Stored dataset items
..........
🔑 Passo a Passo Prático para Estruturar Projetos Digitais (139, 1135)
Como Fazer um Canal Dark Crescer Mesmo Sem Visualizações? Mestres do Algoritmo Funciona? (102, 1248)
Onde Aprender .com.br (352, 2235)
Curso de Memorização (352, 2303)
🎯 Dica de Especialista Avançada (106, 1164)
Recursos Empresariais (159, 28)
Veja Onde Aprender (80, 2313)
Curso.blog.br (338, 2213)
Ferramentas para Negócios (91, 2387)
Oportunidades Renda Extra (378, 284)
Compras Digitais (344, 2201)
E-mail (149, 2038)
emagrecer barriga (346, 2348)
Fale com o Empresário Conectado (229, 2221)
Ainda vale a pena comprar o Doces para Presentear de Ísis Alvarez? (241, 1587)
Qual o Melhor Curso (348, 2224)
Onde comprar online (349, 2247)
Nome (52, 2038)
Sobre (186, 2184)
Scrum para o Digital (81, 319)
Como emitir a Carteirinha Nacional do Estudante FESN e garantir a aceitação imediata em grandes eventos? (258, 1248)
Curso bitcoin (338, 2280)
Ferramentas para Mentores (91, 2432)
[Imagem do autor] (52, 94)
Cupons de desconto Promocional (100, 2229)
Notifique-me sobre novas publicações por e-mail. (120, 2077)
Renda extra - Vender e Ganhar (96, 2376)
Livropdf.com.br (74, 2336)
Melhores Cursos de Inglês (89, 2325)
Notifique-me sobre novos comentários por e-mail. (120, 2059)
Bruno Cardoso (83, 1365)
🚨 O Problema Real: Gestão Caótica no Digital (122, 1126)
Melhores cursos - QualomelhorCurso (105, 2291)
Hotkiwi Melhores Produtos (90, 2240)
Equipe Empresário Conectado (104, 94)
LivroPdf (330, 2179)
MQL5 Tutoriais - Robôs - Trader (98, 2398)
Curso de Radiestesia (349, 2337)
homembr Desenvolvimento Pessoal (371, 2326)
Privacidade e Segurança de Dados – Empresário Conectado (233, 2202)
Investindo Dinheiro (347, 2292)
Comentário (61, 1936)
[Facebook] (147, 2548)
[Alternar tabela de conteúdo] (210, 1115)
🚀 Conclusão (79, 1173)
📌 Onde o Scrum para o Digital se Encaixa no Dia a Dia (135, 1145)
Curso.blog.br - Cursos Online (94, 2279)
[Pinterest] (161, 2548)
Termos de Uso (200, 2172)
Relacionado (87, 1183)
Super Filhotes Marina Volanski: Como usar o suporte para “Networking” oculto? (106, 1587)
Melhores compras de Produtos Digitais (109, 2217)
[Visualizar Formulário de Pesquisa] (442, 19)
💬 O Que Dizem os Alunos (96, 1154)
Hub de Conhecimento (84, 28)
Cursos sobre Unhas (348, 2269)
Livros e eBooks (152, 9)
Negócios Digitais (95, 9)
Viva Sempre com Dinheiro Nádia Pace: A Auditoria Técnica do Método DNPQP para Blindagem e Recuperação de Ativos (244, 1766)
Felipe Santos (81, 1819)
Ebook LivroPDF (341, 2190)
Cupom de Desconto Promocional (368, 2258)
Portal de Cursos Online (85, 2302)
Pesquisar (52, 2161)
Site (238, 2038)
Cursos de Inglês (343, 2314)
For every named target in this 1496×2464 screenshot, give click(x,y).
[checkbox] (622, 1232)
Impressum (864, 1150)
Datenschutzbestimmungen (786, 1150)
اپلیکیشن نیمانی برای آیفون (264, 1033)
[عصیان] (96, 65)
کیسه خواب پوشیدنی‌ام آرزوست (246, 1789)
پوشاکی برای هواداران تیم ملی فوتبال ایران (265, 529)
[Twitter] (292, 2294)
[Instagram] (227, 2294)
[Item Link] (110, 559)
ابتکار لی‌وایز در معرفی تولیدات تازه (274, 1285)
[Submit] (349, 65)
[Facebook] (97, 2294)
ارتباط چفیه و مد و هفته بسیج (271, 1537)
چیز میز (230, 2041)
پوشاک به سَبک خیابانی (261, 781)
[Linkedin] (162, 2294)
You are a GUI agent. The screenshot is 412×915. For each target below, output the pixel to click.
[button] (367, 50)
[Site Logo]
..........
▶ [Exercise prompt]:
All lines from the opening of the records through the line where "Bruno Cardoso (83, 1365)" occurs are to be output verbatim. No other line belongs in the answer.

▶ [Solution for this problem]:
🔑 Passo a Passo Prático para Estruturar Projetos Digitais (139, 1135)
Como Fazer um Canal Dark Crescer Mesmo Sem Visualizações? Mestres do Algoritmo Funciona? (102, 1248)
Onde Aprender .com.br (352, 2235)
Curso de Memorização (352, 2303)
🎯 Dica de Especialista Avançada (106, 1164)
Recursos Empresariais (159, 28)
Veja Onde Aprender (80, 2313)
Curso.blog.br (338, 2213)
Ferramentas para Negócios (91, 2387)
Oportunidades Renda Extra (378, 284)
Compras Digitais (344, 2201)
E-mail (149, 2038)
emagrecer barriga (346, 2348)
Fale com o Empresário Conectado (229, 2221)
Ainda vale a pena comprar o Doces para Presentear de Ísis Alvarez? (241, 1587)
Qual o Melhor Curso (348, 2224)
Onde comprar online (349, 2247)
Nome (52, 2038)
Sobre (186, 2184)
Scrum para o Digital (81, 319)
Como emitir a Carteirinha Nacional do Estudante FESN e garantir a aceitação imediata em grandes eventos? (258, 1248)
Curso bitcoin (338, 2280)
Ferramentas para Mentores (91, 2432)
[Imagem do autor] (52, 94)
Cupons de desconto Promocional (100, 2229)
Notifique-me sobre novas publicações por e-mail. (120, 2077)
Renda extra - Vender e Ganhar (96, 2376)
Livropdf.com.br (74, 2336)
Melhores Cursos de Inglês (89, 2325)
Notifique-me sobre novos comentários por e-mail. (120, 2059)
Bruno Cardoso (83, 1365)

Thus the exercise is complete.